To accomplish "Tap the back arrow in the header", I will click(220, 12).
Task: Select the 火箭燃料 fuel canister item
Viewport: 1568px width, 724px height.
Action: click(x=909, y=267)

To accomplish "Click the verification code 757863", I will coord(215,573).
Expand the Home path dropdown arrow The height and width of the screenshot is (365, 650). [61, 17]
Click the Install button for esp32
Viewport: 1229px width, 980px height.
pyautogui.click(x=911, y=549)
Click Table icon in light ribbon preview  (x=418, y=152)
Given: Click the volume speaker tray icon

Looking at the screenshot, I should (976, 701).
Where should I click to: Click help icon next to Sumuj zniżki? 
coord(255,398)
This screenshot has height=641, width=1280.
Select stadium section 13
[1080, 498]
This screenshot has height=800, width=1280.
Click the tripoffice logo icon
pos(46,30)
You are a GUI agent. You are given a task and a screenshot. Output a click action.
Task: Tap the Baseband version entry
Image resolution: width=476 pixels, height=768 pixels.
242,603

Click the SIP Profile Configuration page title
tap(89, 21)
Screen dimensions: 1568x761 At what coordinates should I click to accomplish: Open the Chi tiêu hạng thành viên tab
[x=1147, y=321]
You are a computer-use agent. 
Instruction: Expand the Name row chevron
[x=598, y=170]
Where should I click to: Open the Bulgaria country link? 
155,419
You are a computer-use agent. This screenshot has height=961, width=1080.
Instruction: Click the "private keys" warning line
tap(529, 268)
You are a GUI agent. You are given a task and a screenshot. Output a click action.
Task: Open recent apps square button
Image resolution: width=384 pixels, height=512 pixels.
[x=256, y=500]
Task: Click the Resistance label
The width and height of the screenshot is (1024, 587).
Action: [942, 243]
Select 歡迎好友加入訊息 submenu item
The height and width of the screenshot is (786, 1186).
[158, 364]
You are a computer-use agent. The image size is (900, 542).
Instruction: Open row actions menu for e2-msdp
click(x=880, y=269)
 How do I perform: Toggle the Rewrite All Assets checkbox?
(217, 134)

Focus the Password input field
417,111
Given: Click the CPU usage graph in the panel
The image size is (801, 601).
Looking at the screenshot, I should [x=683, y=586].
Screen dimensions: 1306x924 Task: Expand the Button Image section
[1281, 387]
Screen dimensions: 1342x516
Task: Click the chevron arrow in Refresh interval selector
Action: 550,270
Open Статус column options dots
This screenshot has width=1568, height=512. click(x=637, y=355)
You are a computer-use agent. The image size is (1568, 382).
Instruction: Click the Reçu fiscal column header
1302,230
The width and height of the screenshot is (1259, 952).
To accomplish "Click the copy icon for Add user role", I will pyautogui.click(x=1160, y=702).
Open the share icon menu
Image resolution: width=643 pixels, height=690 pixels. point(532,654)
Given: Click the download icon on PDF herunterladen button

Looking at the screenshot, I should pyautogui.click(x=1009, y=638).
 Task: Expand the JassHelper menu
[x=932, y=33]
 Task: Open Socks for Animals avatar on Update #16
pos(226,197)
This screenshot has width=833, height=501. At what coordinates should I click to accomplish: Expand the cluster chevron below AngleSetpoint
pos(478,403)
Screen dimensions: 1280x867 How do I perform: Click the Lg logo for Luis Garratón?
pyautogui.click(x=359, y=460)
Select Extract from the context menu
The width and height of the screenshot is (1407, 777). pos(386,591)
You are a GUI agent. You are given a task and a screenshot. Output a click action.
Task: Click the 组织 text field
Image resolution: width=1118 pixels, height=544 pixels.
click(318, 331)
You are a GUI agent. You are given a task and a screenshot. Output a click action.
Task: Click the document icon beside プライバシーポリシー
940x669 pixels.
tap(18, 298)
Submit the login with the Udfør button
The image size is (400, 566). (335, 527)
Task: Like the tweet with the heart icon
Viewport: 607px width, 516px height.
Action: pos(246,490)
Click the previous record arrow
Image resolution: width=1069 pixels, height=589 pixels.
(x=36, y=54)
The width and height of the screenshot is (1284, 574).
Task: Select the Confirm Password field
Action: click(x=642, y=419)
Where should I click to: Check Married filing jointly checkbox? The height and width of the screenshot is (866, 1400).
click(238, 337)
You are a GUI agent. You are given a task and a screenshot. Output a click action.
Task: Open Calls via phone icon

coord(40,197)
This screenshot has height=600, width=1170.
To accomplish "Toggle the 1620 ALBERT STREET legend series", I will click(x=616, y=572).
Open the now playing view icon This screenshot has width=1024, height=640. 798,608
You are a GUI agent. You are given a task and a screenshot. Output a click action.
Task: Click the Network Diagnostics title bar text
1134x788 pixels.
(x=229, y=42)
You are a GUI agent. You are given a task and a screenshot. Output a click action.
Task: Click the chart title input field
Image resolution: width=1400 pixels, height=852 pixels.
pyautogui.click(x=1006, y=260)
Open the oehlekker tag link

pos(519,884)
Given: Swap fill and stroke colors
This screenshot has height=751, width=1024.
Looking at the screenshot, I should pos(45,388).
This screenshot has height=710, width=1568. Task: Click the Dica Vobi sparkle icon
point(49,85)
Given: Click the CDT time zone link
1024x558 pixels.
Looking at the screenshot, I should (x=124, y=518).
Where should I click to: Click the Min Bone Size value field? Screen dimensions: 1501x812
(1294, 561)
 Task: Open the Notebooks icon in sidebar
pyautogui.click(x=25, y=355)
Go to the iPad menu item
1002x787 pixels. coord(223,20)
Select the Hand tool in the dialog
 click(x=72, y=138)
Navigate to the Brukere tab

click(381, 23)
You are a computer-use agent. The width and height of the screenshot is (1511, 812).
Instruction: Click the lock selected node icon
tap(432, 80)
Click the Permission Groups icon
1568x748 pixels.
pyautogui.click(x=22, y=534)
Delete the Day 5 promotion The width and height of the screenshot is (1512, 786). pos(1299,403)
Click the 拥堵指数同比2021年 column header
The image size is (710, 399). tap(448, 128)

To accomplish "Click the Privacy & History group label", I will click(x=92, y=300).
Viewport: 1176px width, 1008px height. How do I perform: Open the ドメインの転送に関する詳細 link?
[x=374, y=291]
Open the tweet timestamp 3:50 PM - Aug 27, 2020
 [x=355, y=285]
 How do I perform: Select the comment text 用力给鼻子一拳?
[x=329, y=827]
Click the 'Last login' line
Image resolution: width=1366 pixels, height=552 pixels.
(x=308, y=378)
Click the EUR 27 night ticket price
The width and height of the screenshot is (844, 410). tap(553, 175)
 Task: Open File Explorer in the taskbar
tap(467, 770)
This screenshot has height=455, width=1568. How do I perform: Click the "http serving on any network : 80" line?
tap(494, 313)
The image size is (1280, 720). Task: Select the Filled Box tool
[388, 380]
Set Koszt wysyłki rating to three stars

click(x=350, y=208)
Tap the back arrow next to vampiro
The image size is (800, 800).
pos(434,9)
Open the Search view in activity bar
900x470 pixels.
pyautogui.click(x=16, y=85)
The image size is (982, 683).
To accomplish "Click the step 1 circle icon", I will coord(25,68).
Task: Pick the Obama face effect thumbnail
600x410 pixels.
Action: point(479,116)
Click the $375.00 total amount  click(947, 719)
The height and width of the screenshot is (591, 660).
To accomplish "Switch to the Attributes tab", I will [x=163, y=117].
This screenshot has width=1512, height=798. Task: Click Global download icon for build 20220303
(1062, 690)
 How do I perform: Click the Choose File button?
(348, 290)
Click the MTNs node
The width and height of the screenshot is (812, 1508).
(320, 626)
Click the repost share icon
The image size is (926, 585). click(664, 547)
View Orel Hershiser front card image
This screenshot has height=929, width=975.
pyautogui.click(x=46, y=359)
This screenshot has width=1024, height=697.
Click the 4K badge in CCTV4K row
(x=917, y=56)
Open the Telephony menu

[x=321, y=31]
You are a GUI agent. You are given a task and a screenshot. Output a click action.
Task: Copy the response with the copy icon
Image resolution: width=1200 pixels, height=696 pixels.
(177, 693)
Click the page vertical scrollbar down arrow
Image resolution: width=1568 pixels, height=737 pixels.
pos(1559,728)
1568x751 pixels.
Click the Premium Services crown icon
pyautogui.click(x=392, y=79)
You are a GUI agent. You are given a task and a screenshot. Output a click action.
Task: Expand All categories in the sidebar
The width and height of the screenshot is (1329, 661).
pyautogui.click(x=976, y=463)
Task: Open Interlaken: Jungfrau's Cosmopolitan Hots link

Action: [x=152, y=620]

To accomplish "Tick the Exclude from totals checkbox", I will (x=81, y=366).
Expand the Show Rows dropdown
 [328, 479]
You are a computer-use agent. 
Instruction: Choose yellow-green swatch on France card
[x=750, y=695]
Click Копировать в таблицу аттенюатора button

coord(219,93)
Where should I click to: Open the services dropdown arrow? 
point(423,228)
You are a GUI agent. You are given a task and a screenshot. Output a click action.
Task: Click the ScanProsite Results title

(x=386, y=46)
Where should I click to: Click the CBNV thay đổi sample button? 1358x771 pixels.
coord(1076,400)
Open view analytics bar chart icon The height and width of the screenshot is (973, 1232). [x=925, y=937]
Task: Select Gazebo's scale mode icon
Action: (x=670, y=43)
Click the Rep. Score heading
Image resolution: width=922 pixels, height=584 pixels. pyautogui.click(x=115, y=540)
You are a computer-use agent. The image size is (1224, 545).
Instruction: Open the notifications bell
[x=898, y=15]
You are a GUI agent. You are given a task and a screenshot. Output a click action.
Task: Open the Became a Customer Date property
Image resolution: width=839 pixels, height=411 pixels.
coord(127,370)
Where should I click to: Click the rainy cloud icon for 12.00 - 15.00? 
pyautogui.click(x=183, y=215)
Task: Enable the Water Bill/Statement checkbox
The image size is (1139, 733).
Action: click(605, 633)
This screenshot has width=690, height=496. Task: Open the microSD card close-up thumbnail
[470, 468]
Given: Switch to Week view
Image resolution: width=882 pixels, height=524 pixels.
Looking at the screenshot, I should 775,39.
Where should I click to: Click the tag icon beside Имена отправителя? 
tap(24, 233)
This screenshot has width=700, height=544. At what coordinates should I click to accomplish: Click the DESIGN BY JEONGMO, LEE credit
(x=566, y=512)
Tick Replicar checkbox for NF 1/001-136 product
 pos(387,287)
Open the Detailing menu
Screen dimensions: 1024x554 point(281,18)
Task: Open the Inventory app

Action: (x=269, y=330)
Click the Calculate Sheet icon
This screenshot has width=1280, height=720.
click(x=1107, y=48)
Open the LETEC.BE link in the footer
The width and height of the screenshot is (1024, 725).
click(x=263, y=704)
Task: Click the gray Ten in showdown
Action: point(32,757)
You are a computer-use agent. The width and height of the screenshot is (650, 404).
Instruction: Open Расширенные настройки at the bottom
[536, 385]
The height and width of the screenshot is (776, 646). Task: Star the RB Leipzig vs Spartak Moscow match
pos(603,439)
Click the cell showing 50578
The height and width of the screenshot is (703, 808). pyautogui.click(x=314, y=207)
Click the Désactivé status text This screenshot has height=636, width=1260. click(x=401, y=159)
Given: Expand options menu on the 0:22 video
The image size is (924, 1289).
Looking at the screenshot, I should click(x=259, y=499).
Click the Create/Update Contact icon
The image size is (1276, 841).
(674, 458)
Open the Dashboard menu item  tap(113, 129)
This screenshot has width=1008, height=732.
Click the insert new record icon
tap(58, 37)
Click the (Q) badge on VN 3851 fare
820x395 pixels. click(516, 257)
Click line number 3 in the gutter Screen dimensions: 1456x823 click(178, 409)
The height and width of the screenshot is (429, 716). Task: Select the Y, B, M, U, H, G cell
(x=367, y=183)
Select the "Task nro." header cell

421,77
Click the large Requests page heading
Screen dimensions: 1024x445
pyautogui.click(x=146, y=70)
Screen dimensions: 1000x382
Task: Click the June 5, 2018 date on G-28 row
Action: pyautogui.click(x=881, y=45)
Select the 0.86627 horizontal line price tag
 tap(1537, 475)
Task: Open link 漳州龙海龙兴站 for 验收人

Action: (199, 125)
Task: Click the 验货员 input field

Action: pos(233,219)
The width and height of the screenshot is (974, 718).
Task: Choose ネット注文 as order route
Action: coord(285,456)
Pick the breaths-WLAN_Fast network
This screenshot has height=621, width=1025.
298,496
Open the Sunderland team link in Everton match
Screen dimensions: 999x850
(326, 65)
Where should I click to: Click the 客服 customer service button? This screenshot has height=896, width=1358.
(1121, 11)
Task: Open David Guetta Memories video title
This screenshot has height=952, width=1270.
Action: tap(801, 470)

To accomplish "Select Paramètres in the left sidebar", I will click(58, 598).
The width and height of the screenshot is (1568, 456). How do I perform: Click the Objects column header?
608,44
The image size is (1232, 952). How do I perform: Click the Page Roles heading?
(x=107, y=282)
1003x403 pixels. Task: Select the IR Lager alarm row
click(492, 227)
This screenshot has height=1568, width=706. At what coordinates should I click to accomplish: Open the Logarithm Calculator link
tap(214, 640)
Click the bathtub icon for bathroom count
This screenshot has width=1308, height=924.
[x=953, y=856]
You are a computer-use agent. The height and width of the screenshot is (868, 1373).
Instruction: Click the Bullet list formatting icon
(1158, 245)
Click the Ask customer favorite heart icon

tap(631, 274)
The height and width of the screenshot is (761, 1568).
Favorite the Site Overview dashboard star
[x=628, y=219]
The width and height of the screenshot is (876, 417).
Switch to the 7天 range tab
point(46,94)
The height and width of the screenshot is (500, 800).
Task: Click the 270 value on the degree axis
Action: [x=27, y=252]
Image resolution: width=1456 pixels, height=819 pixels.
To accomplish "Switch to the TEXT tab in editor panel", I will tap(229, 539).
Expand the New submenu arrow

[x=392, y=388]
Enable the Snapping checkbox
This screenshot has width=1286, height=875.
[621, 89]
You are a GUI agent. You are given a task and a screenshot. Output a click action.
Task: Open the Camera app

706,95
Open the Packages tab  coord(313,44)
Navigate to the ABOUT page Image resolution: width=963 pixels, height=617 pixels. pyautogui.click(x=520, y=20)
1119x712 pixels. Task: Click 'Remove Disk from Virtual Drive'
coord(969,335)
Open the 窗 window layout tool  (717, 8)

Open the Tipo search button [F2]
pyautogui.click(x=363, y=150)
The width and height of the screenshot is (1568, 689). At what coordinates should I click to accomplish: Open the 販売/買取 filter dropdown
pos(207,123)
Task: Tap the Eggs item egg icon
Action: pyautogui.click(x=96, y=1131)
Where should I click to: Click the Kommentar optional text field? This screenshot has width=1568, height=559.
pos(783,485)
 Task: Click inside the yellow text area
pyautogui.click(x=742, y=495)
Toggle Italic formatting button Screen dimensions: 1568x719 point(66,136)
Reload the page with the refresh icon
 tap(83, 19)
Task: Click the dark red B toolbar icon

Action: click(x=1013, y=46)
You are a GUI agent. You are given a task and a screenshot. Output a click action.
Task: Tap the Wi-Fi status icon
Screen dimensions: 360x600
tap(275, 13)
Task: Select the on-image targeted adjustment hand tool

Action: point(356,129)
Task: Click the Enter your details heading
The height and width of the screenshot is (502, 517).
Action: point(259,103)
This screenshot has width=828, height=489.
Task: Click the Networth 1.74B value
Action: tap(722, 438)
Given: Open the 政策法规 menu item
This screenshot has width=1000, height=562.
::::::::::
All lines in the records that contain "panel" are to be copied and returned.

**Solution**.
Given: Click the CPU usage graph in the panel
To accomplish "Switch to the TEXT tab in editor panel", I will tap(229, 539).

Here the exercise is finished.